2. Initial Investigation
The dumped memory snapshot was over 3 GB, too large to transfer internally, so we turned to log files. Prometheus metrics showed a sudden memory spike around 2022-09-26 14:16:29. By focusing on logs within five seconds of that timestamp, we quickly identified the Excel import/export feature as the source of the spike.
The workflow is illustrated below:
User uploads an Excel file via the browser, invoking the upload API.
The API stores the file on a file server and sends the file URL to MQ.
The MQ consumer retrieves the Excel data, processes it, and writes results to a new Excel file.
The new Excel is uploaded back to the file server, and a WebSocket message notifies the user.
The user downloads the new Excel.
3. Unable to Open the Dump File
Our colleague tried to open the 3 GB dump with MAT (Memory Analyzer Tool) but failed. After increasing the JVM max heap to 4096 m, the file opened, revealing a JDK version mismatch: the MAT tool was built for SunJDK while our production environment runs OpenJDK.

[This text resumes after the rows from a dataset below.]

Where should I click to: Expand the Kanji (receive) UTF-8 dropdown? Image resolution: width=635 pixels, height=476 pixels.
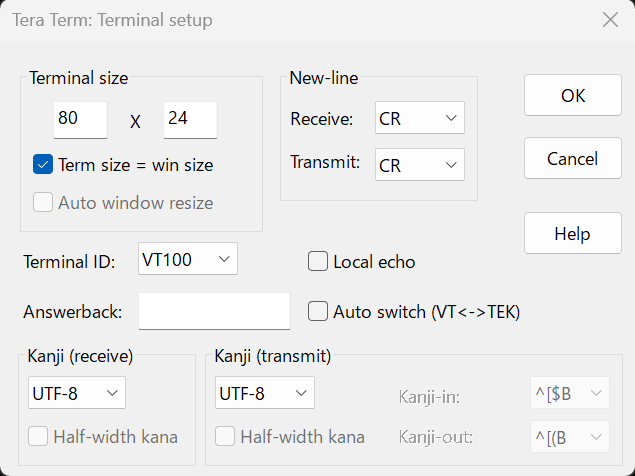tap(77, 393)
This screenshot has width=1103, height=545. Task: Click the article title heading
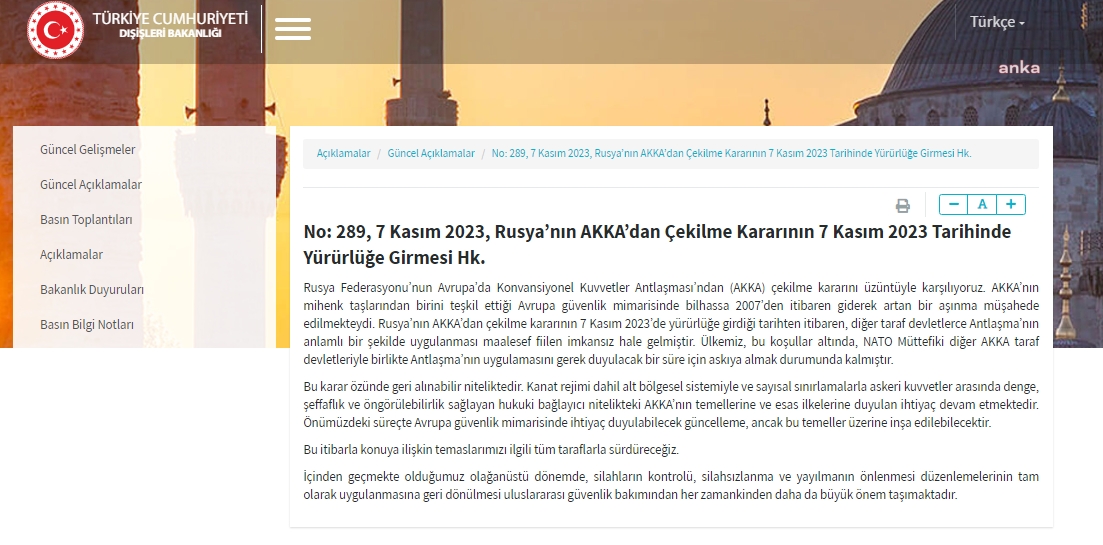click(656, 244)
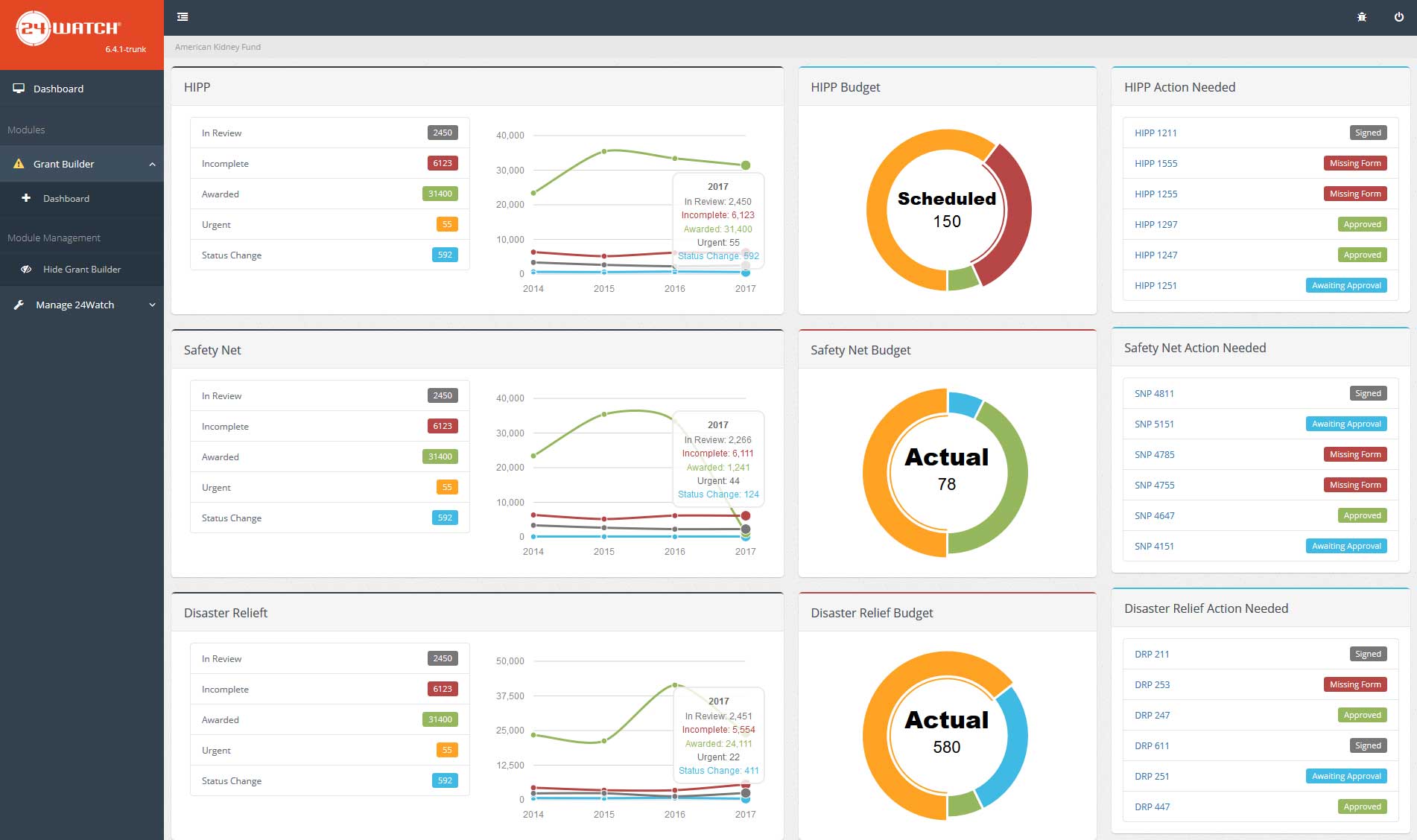Expand the Manage 24Watch chevron

click(x=152, y=305)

We needed an OpenJDK‑compatible MAT build.
4. Further Analysis
Using the compatible MAT, we discovered that org.apache.poi.xssf.usermodel.XSSFSheet objects consumed the most memory. The Excel handling relies on Apache POI, which provides three Workbook implementations: HSSFWorkbook: Supports .xls (Excel 2003‑) files, limited to 65 535 rows, safe for memory. XSSFWorkbook: Supports .xlsx (Excel 2003‑2007) files, can handle up to 1.04 million rows but creates many objects in memory, leading to OOM. SXSSFWorkbook: Streaming version of XSSFWorkbook; keeps only a configurable number of rows in memory and writes older rows to disk, preventing OOM.

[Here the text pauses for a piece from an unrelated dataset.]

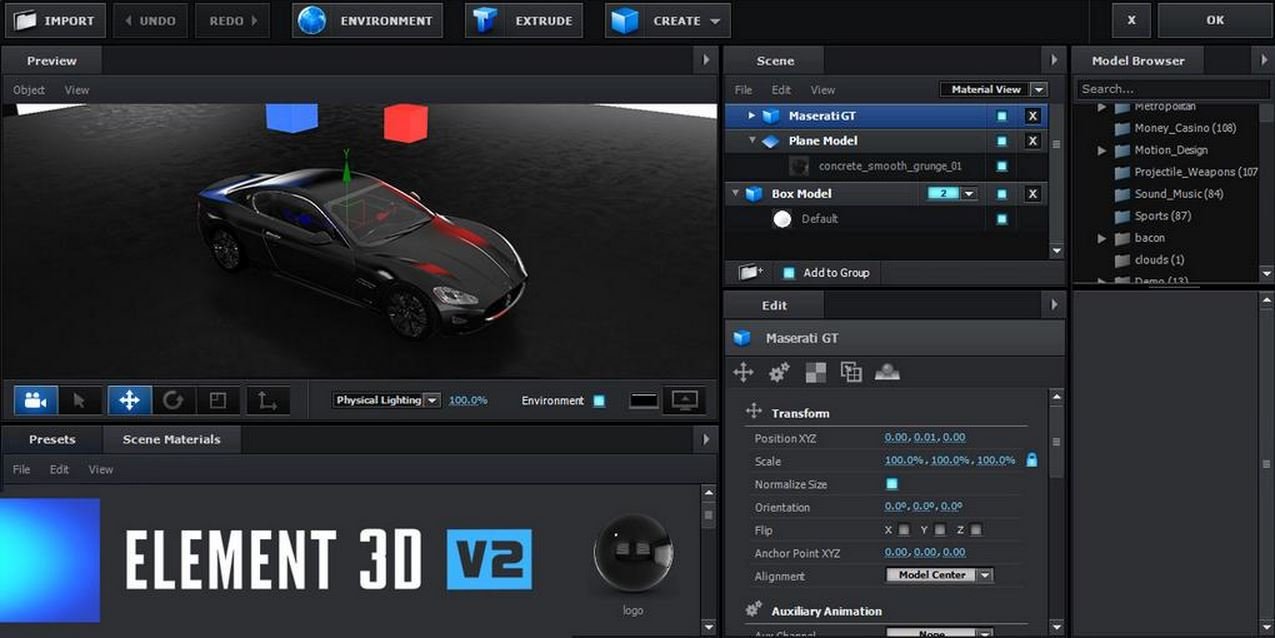1275x638 pixels.
Task: Activate the arrow selection tool
Action: (80, 401)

Key code that caused the issue:
XSSFWorkbook wb = new XSSFWorkbook(new FileInputStream(file));
XSSFSheet sheet = wb.getSheetAt(0);5. How to Solve the Problem
Replacing XSSFWorkbook with SXSSFWorkbook solves the memory overflow:
XSSFWorkbook wb = new XSSFWorkbook(new FileInputStream(file));
SXSSFWorkbook swb = new SXSSFWorkbook(wb, 100);
SXSSFSheet sheet = (SXSSFSheet) swb.createSheet("sheet1");The second argument (100) limits the number of rows kept in memory; the rest are flushed to temporary files. After processing, call:
sheet.flushRows();Also remember to close the workbook to release resources.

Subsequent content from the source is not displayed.